**Exercise goal**
In the entries that follow, find each line with the word "児童教育研究" and copy it.

**Data to process**
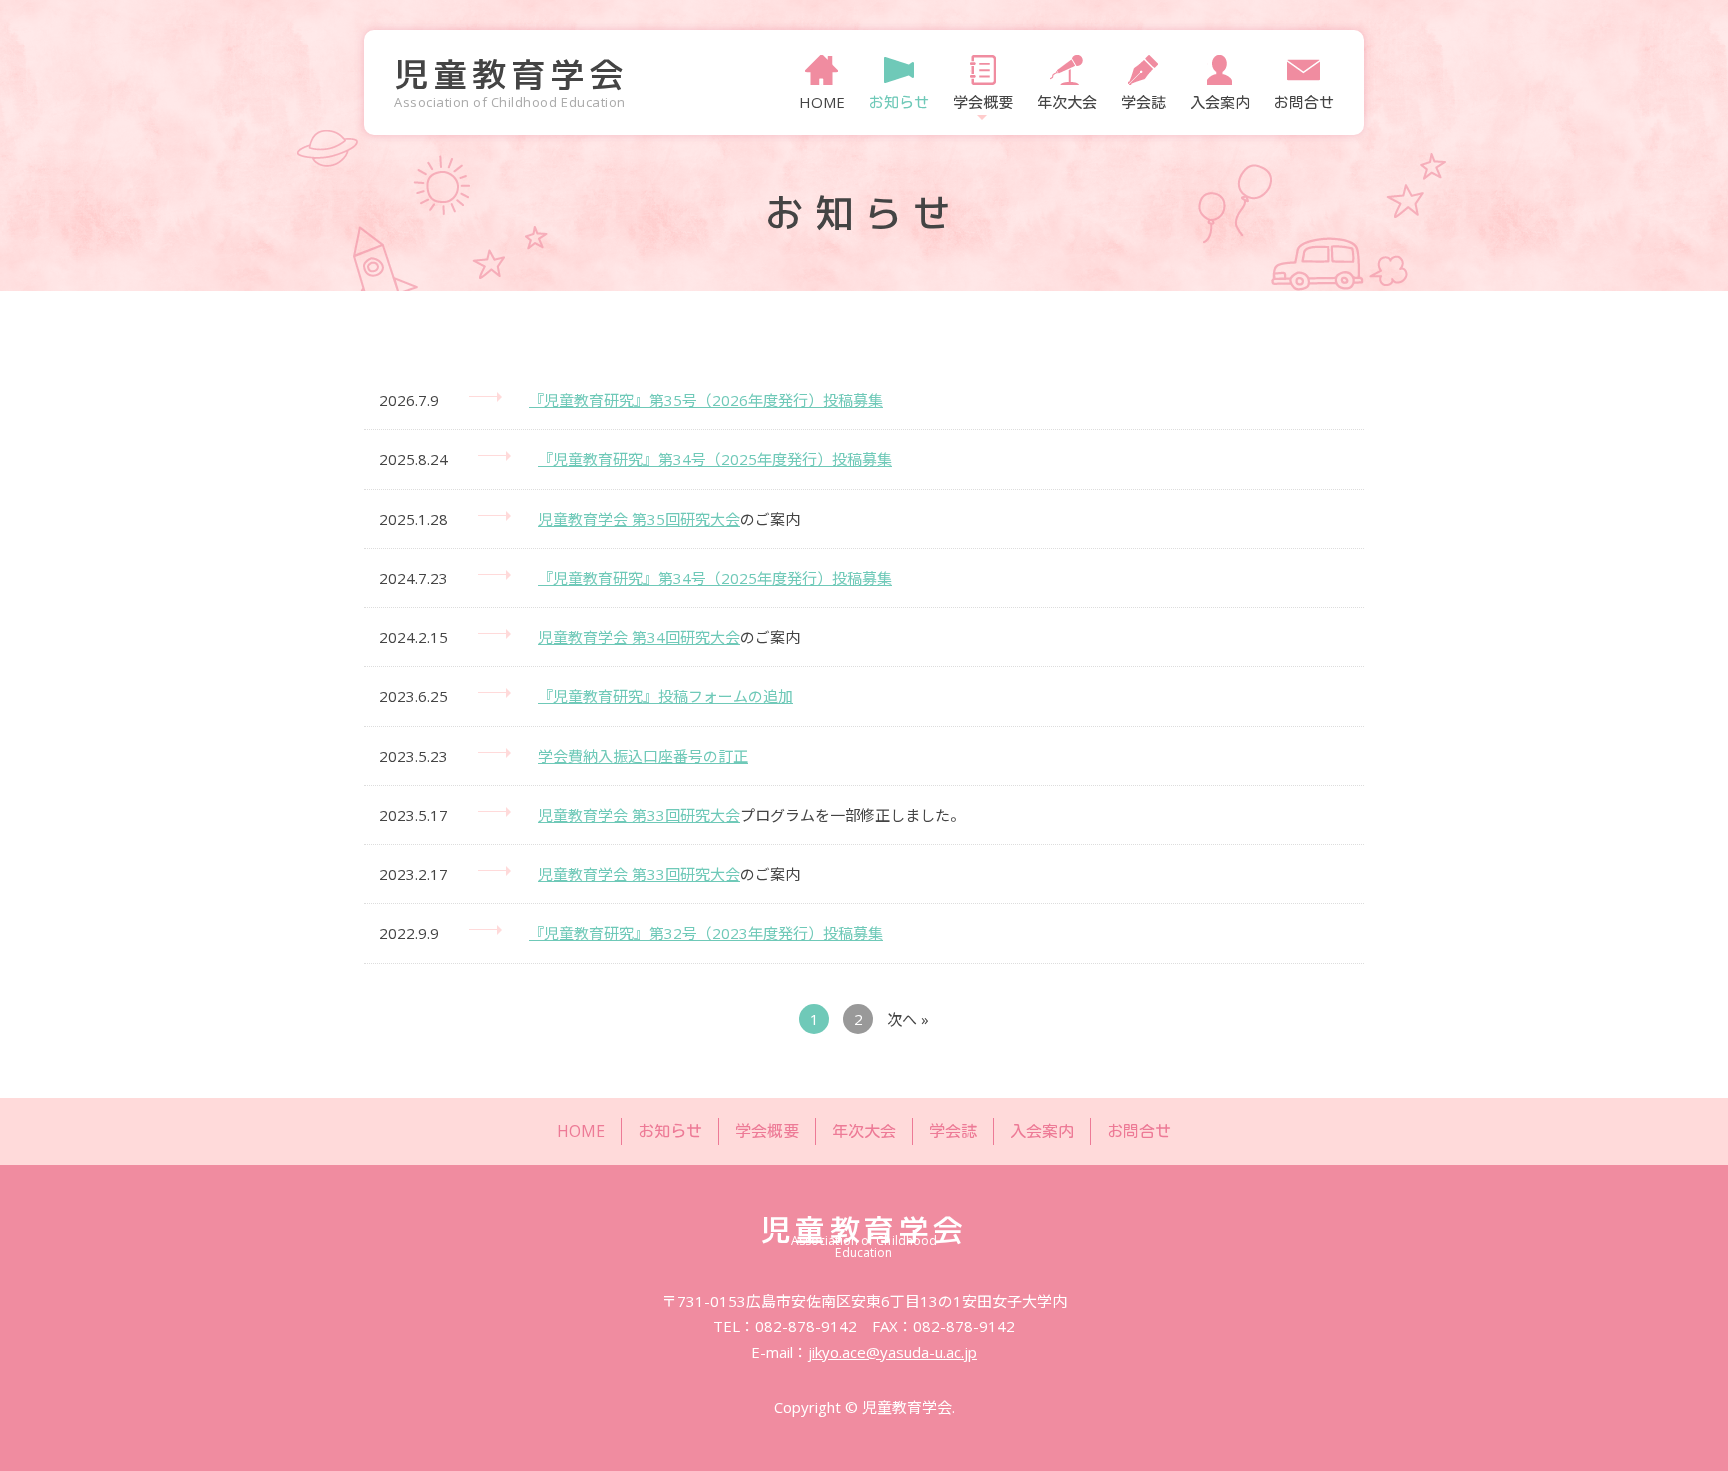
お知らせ (899, 101)
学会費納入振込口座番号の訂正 (643, 756)
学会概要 (767, 1131)
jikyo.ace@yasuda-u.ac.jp (892, 1352)
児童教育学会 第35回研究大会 (639, 519)
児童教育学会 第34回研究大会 (639, 637)
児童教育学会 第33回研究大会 (639, 815)
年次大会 (1067, 101)
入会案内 (1220, 101)
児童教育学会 (511, 74)
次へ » (908, 1019)
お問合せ (1304, 101)
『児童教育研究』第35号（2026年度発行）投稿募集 (706, 400)
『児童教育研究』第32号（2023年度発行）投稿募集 (706, 933)
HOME (822, 101)
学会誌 (1143, 101)
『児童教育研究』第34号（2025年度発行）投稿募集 (715, 459)
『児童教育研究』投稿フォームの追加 (665, 696)
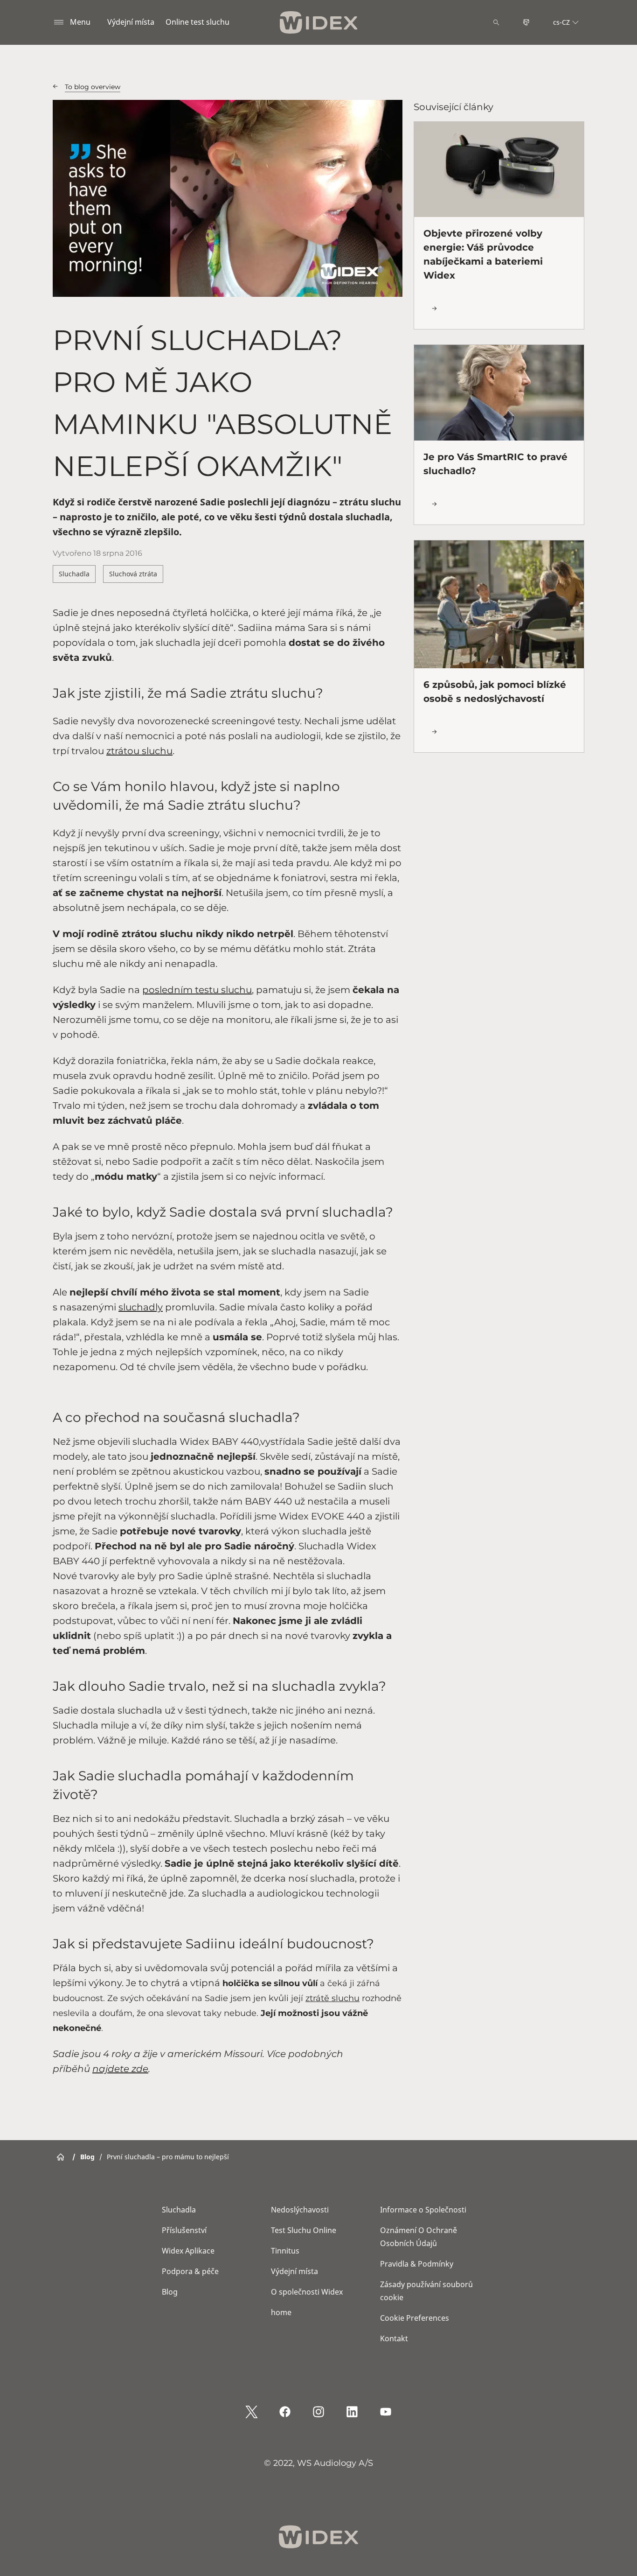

**Solution below**
『児童教育研究』第35号（2026年度発行）投稿募集 (706, 400)
『児童教育研究』第32号（2023年度発行）投稿募集 (706, 933)
『児童教育研究』第34号（2025年度発行）投稿募集 (715, 459)
『児童教育研究』投稿フォームの追加 (665, 696)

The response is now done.